Les cris de lumière se font partout entendre. Là voilà, divine étoile d’or qui rend l’âme
dans un tableau noir sur fond vide. Les avant-gardes et leur fuite en avant toujours plus
rapide ont fini par accoucher d’un temps de vie toujours plus bref, tellement bref qu’il a
perdu toute existence – n’évoquons même pas l’aura, chère à Walter Benjamin.
L’oeuvre d’art participe de la moralisation de l’argent, de sa désincarnation. Le milliardaire,
qui ne peut tout de même pas montrer sa piscine de billets – ni son phallus –, la morale le
lui interdit encore, expose son pouvoir de dépenser, la seule définition valable du pouvoir,
par l’achat, bénéfique pour son image, d’objets qu’il a décidé de considérer comme des
oeuvres d’art. Dans ce gigantesque blanchiment d’argent – au « propre » comme au figuré
–, dans cette nasse à engouffrer du fric, le porc-bourgeois actionne la machine à moraliser
du billet. Cette moralisation a fini par lui donner le rôle le plus important.
Le critique a dû rendre son éminent tablier, qu’il portait jusqu’à ce que le monde du « Mot
peint » (Tom Wolfe), époque où la critique faisait radicalement l’oeuvre, s’effondre devant
la technique qui a enfanté la spéculation.
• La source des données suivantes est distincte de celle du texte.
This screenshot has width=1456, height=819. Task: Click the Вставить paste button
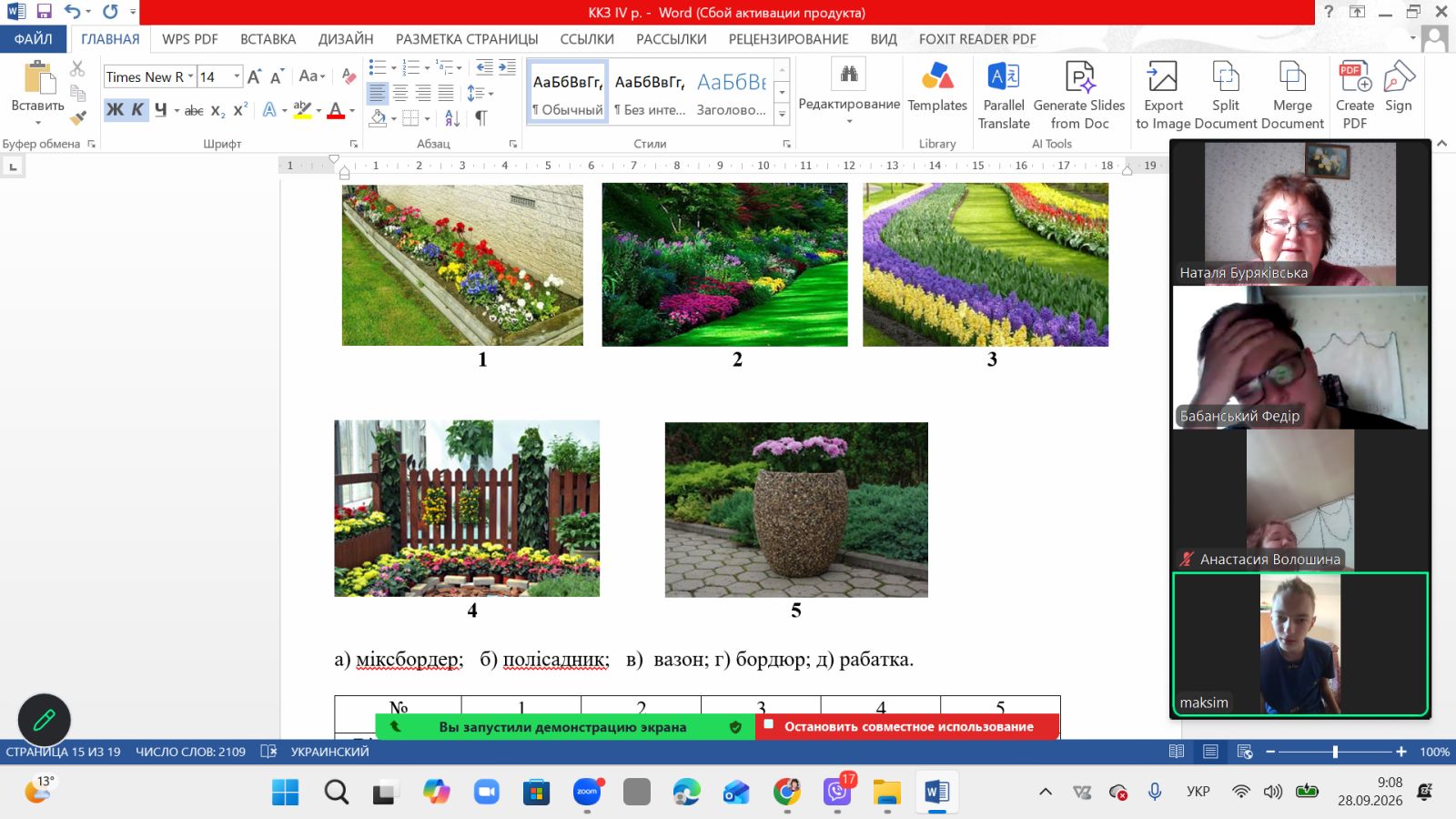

À chaque nouvelle édition de la FIAC, sous la
bénédiction de l’État qui défiscalise, le bourgeois fête sa réconciliation momentanée avec
la société. L’intouchable-désincarné, accompagné de lolita, trinque les yeux dans les yeux
avec ses conseillers en patrimoine, plus nombreux ici que les collectionneurs.
Dans ce scénario digne d’un mauvais film de porno-kitsch, et parmi les foires
périphériques, l’on trouve des témoignages poignants. Exemple d’un tableau : une langue
coupée, placée verticalement, piquée par un bâtonnet de glace. Comprendre : la mort du
goût, nous la tenons !
À l’ère de l’immédiat institutionnalisé, le blanc est partout, comme s’il tentait d’épurer le
dégueulis qui s’affiche sur les murs. La différence entre le minimum et le minimal ? Le
minimum c’est une bite, le minimal un godemichet (Ricciotti). Dorénavant, même le viol
des foules est minimal. Il s’effectue avec un plug anal, place Vendôme. Mais les foules ne
sentent plus rien, quand on les viole.